While Canadian Conservatives haven’t been able to do the same – yet – that hasn’t stopped them from trying. Well before he lost the June 2014 election, Tim Hudak took an extreme anti-union stance. It didn’t seem to convince the public and he lessened that angle in favour of other platform points. Then his loss was blamed partially on the labour movement for banding together in defense of our unions.
Now that the provincial election is over, unions in Ontario are focusing on the municipal elections (October 27), hoping to increase voter turnout and elect labour-friendly politicians who will respect working people. But there is another big election looming less than a year away: the Canadian federal election.
The 2015 federal election will determine where our country is headed as a whole. Stephen Harper and his Conservatives will try to get a majority again, which means they can accomplish almost anything they want in Parliament. And on their list is the weakening of the collective power of working people by legislating changes that will hurt unions.
One piece of legislation is back in the Senate. Last time it was brought before the Senate the bill was originally destroyed by a group of Senators including 16 Conservatives.
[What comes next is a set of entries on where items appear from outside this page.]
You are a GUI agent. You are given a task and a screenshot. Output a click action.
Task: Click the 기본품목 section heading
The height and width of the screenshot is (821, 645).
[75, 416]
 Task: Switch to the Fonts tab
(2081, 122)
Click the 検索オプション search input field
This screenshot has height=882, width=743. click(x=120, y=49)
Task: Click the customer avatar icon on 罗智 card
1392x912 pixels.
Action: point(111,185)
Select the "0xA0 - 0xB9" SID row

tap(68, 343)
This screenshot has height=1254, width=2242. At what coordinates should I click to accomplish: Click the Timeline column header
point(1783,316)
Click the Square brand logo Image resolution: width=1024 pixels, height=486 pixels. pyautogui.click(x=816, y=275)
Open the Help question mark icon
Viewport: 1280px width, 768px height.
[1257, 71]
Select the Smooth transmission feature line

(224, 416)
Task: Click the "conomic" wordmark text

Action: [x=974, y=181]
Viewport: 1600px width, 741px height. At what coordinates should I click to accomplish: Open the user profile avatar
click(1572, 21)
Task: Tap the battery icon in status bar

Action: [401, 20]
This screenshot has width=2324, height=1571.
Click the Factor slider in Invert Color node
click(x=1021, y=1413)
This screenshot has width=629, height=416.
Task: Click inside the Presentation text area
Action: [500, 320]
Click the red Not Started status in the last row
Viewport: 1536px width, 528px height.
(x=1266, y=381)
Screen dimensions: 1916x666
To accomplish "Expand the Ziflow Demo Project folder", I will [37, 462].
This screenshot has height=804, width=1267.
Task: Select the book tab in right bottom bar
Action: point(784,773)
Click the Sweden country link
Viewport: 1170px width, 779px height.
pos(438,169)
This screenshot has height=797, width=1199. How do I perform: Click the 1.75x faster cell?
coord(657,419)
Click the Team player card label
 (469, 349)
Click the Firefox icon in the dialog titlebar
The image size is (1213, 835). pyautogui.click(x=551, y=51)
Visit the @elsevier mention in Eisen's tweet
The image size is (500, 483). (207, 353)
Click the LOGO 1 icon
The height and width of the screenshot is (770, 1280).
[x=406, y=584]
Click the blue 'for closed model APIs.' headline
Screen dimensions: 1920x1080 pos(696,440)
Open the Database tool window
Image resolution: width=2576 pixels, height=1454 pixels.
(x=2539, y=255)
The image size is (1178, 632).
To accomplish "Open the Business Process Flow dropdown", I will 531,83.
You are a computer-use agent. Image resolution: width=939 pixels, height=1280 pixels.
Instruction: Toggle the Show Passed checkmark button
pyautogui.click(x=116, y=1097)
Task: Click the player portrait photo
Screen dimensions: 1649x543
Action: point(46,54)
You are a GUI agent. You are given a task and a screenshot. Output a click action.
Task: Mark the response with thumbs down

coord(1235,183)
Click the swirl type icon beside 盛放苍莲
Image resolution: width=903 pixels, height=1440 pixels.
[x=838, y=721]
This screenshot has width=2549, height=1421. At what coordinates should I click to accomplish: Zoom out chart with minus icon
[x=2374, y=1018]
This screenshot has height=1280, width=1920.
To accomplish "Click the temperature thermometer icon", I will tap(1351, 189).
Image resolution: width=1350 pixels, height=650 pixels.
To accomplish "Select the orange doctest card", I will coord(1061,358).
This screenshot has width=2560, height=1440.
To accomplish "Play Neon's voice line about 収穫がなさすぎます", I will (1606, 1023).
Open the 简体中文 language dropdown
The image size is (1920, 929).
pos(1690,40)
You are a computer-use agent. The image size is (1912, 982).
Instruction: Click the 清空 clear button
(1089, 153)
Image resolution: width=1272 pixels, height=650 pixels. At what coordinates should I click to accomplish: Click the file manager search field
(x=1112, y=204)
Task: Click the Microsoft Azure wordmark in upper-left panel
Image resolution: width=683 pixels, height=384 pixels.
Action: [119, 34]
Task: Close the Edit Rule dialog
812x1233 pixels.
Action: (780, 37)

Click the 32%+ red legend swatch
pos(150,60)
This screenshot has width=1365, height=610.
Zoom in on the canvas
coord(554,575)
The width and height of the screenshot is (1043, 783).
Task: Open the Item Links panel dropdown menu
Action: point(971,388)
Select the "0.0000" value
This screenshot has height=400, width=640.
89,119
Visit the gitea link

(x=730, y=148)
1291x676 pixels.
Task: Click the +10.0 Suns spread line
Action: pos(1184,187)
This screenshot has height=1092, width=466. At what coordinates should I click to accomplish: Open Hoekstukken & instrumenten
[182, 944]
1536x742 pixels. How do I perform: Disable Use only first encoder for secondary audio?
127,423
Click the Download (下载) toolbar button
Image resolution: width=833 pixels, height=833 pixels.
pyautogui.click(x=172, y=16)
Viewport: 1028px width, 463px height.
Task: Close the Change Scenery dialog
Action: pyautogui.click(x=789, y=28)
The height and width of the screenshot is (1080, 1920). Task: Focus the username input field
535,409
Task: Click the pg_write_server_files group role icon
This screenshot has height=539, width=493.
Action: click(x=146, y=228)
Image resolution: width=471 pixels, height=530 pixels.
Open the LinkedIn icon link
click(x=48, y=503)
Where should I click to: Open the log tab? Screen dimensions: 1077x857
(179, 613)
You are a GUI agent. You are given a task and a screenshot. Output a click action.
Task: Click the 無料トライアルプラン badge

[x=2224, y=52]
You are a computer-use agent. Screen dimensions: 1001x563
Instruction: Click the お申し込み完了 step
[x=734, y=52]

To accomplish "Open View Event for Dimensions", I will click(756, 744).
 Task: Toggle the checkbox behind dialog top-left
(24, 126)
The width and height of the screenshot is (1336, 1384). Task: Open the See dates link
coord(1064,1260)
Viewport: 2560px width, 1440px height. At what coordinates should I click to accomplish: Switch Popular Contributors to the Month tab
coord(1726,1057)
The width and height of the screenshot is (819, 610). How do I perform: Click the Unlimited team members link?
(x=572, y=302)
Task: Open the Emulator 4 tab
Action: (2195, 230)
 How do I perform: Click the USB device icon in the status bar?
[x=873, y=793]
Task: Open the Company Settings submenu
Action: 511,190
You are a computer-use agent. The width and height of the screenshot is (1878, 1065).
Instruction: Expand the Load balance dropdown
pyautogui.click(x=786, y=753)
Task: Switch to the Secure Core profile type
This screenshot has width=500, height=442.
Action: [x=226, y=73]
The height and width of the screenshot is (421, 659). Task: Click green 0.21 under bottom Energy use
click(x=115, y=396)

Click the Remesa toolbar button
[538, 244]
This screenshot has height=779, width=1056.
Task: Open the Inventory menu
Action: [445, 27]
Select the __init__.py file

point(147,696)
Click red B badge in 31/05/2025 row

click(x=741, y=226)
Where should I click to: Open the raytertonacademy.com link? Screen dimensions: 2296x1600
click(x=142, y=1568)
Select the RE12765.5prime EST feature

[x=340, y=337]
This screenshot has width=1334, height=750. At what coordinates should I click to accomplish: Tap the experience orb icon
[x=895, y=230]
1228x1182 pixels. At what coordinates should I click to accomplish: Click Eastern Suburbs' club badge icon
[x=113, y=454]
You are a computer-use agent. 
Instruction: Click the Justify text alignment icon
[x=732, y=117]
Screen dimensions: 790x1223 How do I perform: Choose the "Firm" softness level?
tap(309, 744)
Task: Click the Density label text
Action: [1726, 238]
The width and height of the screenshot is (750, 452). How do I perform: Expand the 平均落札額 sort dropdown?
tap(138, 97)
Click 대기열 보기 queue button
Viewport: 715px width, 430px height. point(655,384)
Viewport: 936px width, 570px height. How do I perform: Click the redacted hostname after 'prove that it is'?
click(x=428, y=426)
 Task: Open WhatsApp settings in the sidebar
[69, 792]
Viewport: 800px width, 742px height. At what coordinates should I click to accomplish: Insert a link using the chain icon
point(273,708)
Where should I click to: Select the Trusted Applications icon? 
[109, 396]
Called Bill C-377, its intent is to force unions to disclose the details of their expenses to the Ministry of Labour. The Senator who led that contingent of Conservatives who tried to defend unions has since retired.
Press Progress has detailed 8 reasons the Conservatives’ anti-union bill shouldn’t be brought back from the dead. It is going to be an uphill battle for union members to band together to resist this type of law and the ones that are sure to follow. This is before an even bigger battle in 2015: defeating the Conservatives and electing MPs that will implement a pro-worker agenda.